Brano da leggere:
____
Dodici anni con Sri Aurobindo di Nirodbaran - Cap. 2 LA GUARIGIONE

Il resoconto di Nirod inizia alla vigilia del Darshan del 1938 quando Sri Aurobindo cade, inciampando su una pelle di tigre, fratturandosi il femore. Uno spaccato delle prime esperienze di Nirod, ora a diretto contatto con il Maestro.

Dicembre e gennaio trascorsero tranquillamente. Eravamo ora sempre in attesa del momento di togliere le stecche. Il dottor Rao, nelle sue visite settimanali, insisteva ogni volta per levarle finché, vedendo che noi accoglievamo con ilarità le sue pressanti richieste, promise di non toccare più l'argomento; promessa che manteneva solo fino alla visita successiva. (...)

(...) Non ricordo esattamente quando lo specialista venne e tolse le stecche. Probabilmente fu nella terza o quarta settimana di febbraio; immediatamente l'intero arto, dalla coscia in giù, si gonfiò con nostra profonda costernazione. La coscia aveva un aspetto terribile, grossa quasi il doppio del normale. La Madre manteneva un silenzio inquietante, ma Sri Aurobindo era noncurante come sempre. Lo specialista ribadì che tali complicazioni si potevano manifestare in certi casi e perciò non dovevamo preoccuparci, l'edema non avrebbe avuto conseguenze e si sarebbe gradualmente ridotto. Era però soddisfatto di come l'osso si fosse ben saldato: con la terapia giusta, le cure appropriate, massaggi, impacchi, passeggiate graduali, eccetera, la gamba sarebbe tornata normale. La Madre comunque non rimase soddisfatta delle spiegazioni. Lo interrogò a fondo sulla causa dell'edema, la sua patologia, le complicazioni, i pericoli ed ogni possibile conseguenza. Quando lo specialista affermò che in certi casi i movimenti potevano provocare il distacco di un grumo di sangue nelle vene e causare serie complicazioni, la Madre subito colse la contraddizione e gli chiese come potesse allora raccomandare il massaggio ed i movimenti passivi. Il Medico, che non era preparato ad una domanda così acuta da parte di una 'donna', rispose che la Madre era una persona molto intelligente! Riferimmo di questa osservazione a Sri Aurobindo che, semplicemente sorrise. Tutti eravamo molto depressi per questa avversità poiché avrebbe ritardato la sua guarigione. Io ero particolarmente turbato ed ansioso perché non avevo mai affrontato prima una tale situazione e, come medico, dovevo risolverla tutta da solo. Avevo davvero bisogno di molta forza e fede. Fino a quel momento era stato Sri Aurobindo a darmi il suo costante sostegno spirituale nella mia attività, ed ora il Divino medico era il paziente.(...)
____
Voci fornite:
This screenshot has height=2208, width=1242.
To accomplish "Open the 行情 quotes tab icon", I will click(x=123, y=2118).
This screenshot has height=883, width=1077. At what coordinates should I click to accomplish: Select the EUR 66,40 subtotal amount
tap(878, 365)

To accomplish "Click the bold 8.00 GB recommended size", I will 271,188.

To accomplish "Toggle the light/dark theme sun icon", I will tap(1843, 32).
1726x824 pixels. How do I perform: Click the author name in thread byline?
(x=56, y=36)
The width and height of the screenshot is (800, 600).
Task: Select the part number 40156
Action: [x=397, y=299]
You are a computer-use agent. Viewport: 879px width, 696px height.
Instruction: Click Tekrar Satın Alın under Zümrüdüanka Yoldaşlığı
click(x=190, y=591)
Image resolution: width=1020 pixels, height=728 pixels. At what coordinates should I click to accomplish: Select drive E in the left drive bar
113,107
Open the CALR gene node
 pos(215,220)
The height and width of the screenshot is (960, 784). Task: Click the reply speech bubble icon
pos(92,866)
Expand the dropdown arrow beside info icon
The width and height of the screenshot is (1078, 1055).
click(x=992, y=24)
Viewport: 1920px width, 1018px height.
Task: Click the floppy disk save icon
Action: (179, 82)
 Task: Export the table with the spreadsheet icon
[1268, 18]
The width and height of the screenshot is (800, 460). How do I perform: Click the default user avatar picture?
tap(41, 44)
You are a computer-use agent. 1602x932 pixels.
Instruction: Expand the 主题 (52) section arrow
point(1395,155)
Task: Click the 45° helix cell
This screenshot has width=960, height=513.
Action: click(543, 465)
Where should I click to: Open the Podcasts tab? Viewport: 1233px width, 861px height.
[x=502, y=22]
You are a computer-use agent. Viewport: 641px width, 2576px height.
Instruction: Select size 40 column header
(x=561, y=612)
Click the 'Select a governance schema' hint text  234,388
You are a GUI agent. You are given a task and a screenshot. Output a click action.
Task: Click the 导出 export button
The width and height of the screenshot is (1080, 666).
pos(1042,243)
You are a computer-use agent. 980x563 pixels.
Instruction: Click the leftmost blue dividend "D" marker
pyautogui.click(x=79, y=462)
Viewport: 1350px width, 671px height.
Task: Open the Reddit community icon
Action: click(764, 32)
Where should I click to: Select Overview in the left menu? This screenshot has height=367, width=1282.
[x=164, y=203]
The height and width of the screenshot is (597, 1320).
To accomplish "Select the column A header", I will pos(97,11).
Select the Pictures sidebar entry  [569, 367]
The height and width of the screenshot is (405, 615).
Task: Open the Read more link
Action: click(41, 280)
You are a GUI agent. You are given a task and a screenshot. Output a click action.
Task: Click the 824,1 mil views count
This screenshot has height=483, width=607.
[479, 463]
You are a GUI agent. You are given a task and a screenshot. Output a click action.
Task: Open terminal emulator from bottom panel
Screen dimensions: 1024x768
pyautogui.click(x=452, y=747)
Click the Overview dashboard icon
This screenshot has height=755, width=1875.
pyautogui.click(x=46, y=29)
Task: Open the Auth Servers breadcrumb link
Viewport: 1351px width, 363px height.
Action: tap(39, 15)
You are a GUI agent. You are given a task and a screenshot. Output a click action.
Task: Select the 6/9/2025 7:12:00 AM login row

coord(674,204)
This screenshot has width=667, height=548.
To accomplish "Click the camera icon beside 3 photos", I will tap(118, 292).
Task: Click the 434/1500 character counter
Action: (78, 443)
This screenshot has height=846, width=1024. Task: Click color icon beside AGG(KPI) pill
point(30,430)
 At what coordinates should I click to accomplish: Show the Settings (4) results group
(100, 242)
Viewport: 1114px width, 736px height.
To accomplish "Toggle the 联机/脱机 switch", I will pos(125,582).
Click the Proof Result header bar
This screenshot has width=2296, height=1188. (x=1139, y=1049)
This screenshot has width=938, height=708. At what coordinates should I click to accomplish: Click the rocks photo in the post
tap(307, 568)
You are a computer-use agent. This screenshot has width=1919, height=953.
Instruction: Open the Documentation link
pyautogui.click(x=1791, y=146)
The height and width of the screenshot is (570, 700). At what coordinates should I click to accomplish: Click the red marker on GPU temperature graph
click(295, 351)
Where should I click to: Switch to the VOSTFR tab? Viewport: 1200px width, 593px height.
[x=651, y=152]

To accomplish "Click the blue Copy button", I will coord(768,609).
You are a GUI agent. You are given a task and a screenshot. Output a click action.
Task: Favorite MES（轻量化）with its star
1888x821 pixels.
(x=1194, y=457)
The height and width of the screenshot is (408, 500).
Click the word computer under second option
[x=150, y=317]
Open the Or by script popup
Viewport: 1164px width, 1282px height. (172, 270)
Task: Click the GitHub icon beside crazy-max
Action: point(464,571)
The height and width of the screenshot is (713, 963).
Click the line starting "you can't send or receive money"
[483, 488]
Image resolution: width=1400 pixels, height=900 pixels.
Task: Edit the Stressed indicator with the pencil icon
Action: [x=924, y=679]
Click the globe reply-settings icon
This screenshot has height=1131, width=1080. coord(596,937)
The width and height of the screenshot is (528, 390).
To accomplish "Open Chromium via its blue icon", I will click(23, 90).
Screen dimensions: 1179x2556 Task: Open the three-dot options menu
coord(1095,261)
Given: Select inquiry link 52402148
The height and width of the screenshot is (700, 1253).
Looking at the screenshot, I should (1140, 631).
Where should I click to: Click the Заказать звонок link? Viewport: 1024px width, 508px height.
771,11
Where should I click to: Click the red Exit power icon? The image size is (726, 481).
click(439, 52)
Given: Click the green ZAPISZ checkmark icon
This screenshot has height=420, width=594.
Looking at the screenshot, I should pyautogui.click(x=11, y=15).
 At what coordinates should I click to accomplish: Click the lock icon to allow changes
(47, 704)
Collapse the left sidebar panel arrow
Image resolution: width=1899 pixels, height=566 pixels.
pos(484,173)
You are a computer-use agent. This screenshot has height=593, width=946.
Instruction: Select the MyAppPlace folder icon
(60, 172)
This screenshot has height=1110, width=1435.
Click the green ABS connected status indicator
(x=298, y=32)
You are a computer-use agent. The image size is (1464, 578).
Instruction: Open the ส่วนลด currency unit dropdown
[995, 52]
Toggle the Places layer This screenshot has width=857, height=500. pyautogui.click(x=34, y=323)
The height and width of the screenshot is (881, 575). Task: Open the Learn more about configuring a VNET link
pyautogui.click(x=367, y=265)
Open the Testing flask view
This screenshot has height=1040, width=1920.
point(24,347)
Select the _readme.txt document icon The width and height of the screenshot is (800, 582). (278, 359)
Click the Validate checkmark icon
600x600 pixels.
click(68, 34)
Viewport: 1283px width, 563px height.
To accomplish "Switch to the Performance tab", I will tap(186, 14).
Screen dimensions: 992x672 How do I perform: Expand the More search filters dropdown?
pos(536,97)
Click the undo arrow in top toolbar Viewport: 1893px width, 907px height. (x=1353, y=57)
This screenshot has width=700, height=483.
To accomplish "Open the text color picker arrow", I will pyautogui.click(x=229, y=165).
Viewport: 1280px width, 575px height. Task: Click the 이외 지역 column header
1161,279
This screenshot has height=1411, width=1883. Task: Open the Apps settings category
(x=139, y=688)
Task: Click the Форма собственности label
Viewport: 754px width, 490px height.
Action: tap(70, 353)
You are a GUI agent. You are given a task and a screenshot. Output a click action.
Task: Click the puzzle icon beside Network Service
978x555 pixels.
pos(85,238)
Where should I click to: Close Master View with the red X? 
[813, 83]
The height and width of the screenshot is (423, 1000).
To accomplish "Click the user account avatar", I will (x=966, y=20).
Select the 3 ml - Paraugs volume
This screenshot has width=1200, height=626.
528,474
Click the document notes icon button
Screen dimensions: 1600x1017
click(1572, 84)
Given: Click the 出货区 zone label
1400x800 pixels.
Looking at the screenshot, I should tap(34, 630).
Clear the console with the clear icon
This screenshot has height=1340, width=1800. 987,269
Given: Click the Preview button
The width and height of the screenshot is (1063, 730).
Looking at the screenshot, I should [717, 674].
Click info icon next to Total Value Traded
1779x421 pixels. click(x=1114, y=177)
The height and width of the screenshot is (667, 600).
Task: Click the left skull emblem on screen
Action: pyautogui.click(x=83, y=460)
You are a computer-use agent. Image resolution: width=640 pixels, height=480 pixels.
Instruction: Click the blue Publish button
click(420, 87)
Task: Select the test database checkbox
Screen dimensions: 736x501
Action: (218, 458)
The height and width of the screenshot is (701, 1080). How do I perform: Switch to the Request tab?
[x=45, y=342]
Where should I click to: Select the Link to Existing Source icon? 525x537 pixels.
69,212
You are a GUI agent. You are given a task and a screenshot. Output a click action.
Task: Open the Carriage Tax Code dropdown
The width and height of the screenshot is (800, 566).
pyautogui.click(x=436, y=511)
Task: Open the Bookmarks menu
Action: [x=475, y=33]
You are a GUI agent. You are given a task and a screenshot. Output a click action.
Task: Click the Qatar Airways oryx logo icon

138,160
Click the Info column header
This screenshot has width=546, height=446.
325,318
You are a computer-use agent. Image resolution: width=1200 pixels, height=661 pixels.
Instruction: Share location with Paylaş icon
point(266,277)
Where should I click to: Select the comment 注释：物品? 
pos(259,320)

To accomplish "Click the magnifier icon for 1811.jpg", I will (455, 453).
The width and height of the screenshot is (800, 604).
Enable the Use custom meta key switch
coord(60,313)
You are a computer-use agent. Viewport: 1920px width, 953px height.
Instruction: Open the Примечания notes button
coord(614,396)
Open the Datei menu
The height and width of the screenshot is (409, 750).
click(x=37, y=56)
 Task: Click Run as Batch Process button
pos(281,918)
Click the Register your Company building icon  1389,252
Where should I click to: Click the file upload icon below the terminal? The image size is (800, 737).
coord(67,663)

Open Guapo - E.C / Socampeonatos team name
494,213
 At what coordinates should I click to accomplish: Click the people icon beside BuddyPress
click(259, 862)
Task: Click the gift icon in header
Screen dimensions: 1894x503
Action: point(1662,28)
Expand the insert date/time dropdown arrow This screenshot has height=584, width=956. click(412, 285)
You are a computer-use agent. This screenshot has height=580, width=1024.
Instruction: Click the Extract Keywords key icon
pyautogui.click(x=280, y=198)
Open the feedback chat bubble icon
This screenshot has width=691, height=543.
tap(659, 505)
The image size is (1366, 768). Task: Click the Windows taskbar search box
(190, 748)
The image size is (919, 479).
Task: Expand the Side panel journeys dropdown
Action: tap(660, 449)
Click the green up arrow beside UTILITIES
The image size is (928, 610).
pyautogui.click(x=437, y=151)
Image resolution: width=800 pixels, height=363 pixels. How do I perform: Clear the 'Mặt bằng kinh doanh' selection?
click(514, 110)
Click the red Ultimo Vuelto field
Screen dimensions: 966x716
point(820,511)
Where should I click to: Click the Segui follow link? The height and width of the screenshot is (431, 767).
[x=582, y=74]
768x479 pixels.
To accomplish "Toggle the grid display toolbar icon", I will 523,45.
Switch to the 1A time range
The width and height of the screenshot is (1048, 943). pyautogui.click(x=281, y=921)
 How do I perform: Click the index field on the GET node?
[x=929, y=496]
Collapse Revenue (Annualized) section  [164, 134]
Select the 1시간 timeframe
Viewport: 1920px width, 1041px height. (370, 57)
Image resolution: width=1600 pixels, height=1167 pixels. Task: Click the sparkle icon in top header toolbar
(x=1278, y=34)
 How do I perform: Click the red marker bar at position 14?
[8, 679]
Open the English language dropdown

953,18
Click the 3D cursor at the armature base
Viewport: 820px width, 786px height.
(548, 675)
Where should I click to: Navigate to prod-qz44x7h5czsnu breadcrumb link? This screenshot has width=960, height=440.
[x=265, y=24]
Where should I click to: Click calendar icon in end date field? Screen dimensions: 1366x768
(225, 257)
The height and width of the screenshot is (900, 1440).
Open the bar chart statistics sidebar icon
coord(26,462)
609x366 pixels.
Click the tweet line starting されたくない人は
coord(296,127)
____
Cosa fare: Puoi riscrivere il tratto del brano da "Il resoconto di" fino a "con il Maestro.", sostituendo "femore" con "ginocchio"? Le voci provengono da un'altra fonte.

Soluzione:
Il resoconto di Nirod inizia alla vigilia del Darshan del 1938 quando Sri Aurobindo cade, inciampando su una pelle di tigre, fratturandosi il ginocchio. Uno spaccato delle prime esperienze di Nirod, ora a diretto contatto con il Maestro.